Sat through the Jobs keynote at WWDC like a good boy, just in case there was something mindblowing.There wasn't.
Written by Rupert Goodwins, Contributor

Sat through the Jobs keynote at WWDC like a good boy, just in case there was something mindblowing.

There wasn't.

Most of the keynote was spent unveiling new features coming with Leopard in the autumn - good features, fun features, even (if you compare them with Vista) great features, but you had to be prepared to stifle the still small voice going "oh, more tricks with thumbnails". One man's trick is another's usability breakthrough, so until the thing's out there in the wild -- and I don't count betas in the hands of developers as truly stalking the jungle -- it's best to keep the fizz on ice.

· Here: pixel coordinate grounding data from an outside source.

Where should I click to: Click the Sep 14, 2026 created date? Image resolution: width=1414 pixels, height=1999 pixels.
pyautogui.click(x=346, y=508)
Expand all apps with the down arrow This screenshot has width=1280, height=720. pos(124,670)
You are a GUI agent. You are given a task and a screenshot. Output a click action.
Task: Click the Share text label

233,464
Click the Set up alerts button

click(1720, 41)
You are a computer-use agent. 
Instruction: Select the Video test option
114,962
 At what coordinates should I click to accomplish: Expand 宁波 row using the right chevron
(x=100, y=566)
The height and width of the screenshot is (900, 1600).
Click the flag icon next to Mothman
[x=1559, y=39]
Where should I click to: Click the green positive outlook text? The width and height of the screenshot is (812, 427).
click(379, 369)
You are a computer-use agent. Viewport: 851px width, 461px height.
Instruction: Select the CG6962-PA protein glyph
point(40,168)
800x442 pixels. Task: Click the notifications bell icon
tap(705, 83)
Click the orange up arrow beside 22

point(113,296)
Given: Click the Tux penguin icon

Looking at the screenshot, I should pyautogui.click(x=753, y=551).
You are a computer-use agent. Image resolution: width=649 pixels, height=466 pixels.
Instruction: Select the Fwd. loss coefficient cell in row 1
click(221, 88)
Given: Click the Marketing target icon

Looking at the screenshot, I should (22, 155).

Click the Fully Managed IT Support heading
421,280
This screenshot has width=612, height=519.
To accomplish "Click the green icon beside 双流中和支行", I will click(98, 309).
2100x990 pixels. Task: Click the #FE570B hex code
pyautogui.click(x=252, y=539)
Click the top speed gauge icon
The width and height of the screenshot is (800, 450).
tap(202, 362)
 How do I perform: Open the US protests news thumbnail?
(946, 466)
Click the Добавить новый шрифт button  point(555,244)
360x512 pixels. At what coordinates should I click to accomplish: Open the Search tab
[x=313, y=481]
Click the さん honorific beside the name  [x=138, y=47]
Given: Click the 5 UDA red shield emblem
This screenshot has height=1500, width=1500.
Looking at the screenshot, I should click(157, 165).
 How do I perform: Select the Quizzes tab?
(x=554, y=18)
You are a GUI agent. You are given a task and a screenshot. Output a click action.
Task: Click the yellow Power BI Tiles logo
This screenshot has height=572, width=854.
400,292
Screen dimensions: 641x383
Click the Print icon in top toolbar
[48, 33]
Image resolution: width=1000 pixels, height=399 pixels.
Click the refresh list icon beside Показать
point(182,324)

My pal DJ was unfeasibly excited by Electronic Arts coming back to the Apple, and if I was a big a gaming and Apple fanboi as he, then I would share his joy.

iPhone - out on 29th June at 6pm (I guess Pacific time, not that it matters to us iPhone orphans in the old country). Yes you can write apps for it, but they have to be in Javascript - they'll run in containers in Safari. Not sure what to make of this, to be honest: a lot will depend on how poky the phone actually is, although making the thing primarily a Web 2.0/Ajax platform is a good thing. In theory.

And oh yes, Safari. All you Windows users can download a beta of the new version of the Mac's own browser at www.apple.com/safari. I did, and ran a few informal tests side by side with IE 7 and Firefox 2. Apple's main pitch is that it's faster than those two, but I can't remember the last time I thought "if only my browser were faster". Certainly didn't notice any great improvements, and this is on a 2.5 GHz dual-core box under XP with 2GB of memory and a 10Mbps broadband connection. (I realised as I fired it up that this was the first time in weeks I'd turned it on - looks like I've switched to Ubuntu without really noticing).

S4W is nice enough, but it's defiantly beta. Takes more memory (around 20 to 30 percent more on the Google Mappy, Google Doccy, Youtubular and ZDNettery I played with), automatically imported all my bookmarks (good) and then lost them (bad), if you full screen it then minimize it, it maximizes back to a smaller size... and after twenty minutes playing with it, that still small voice came back and said "Why do you need a third browser?".

It had a point. Still, it's a no-lose move for Apple, as it ensures a common platform (of sorts) across Windows and the iPhone.

But a low-key effort by the Jobs unit. I don't suppose the faithful agree, or care, but there it is.